▶ _Problem to work on_
Keeping every character in place, output all the data.

▶ _Records supplied_
BEGIN
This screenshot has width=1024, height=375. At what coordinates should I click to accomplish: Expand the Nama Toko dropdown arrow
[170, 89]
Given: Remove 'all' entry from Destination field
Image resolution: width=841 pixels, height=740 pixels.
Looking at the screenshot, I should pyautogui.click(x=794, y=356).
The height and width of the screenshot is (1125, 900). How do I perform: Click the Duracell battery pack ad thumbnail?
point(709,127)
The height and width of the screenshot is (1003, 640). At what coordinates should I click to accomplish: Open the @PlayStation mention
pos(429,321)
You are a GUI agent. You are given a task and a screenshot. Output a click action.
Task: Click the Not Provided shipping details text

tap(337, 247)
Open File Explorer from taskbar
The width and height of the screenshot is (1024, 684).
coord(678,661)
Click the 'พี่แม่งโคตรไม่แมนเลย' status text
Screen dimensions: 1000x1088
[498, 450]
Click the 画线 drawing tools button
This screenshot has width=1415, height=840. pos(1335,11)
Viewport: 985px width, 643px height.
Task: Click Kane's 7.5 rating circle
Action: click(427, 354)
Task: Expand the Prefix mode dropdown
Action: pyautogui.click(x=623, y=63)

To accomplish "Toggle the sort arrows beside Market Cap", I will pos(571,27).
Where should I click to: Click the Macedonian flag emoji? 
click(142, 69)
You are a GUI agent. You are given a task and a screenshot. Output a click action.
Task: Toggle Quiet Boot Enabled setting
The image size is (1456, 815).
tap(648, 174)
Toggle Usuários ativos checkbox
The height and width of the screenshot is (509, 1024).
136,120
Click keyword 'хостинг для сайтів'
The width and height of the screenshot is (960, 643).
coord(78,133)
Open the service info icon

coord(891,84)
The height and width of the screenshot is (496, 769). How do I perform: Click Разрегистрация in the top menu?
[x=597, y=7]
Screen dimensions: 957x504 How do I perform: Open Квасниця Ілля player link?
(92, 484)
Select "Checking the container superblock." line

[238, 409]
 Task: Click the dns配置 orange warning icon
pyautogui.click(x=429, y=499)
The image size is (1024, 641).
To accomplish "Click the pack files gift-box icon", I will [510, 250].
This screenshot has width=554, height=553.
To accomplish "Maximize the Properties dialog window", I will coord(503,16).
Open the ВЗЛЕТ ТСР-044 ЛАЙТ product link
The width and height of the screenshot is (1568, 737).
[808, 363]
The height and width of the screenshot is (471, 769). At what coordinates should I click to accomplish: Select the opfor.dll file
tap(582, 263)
END
▶ _Exercise answer_
This screenshot has width=1024, height=375. At what coordinates should I click to accomplish: Expand the Nama Toko dropdown arrow
[170, 89]
Given: Remove 'all' entry from Destination field
Image resolution: width=841 pixels, height=740 pixels.
Looking at the screenshot, I should pyautogui.click(x=794, y=356).
The height and width of the screenshot is (1125, 900). How do I perform: Click the Duracell battery pack ad thumbnail?
point(709,127)
The height and width of the screenshot is (1003, 640). At what coordinates should I click to accomplish: Open the @PlayStation mention
pos(429,321)
You are a GUI agent. You are given a task and a screenshot. Output a click action.
Task: Click the Not Provided shipping details text

tap(337, 247)
Open File Explorer from taskbar
The width and height of the screenshot is (1024, 684).
coord(678,661)
Click the 'พี่แม่งโคตรไม่แมนเลย' status text
Screen dimensions: 1000x1088
[498, 450]
Click the 画线 drawing tools button
This screenshot has width=1415, height=840. pos(1335,11)
Viewport: 985px width, 643px height.
Task: Click Kane's 7.5 rating circle
Action: click(427, 354)
Task: Expand the Prefix mode dropdown
Action: pyautogui.click(x=623, y=63)

To accomplish "Toggle the sort arrows beside Market Cap", I will pos(571,27).
Where should I click to: Click the Macedonian flag emoji? 
click(142, 69)
You are a GUI agent. You are given a task and a screenshot. Output a click action.
Task: Toggle Quiet Boot Enabled setting
The image size is (1456, 815).
tap(648, 174)
Toggle Usuários ativos checkbox
The height and width of the screenshot is (509, 1024).
136,120
Click keyword 'хостинг для сайтів'
The width and height of the screenshot is (960, 643).
coord(78,133)
Open the service info icon

coord(891,84)
The height and width of the screenshot is (496, 769). How do I perform: Click Разрегистрация in the top menu?
[x=597, y=7]
Screen dimensions: 957x504 How do I perform: Open Квасниця Ілля player link?
(92, 484)
Select "Checking the container superblock." line

[238, 409]
 Task: Click the dns配置 orange warning icon
pyautogui.click(x=429, y=499)
The image size is (1024, 641).
To accomplish "Click the pack files gift-box icon", I will [510, 250].
This screenshot has width=554, height=553.
To accomplish "Maximize the Properties dialog window", I will coord(503,16).
Open the ВЗЛЕТ ТСР-044 ЛАЙТ product link
The width and height of the screenshot is (1568, 737).
[808, 363]
The height and width of the screenshot is (471, 769). At what coordinates should I click to accomplish: Select the opfor.dll file
tap(582, 263)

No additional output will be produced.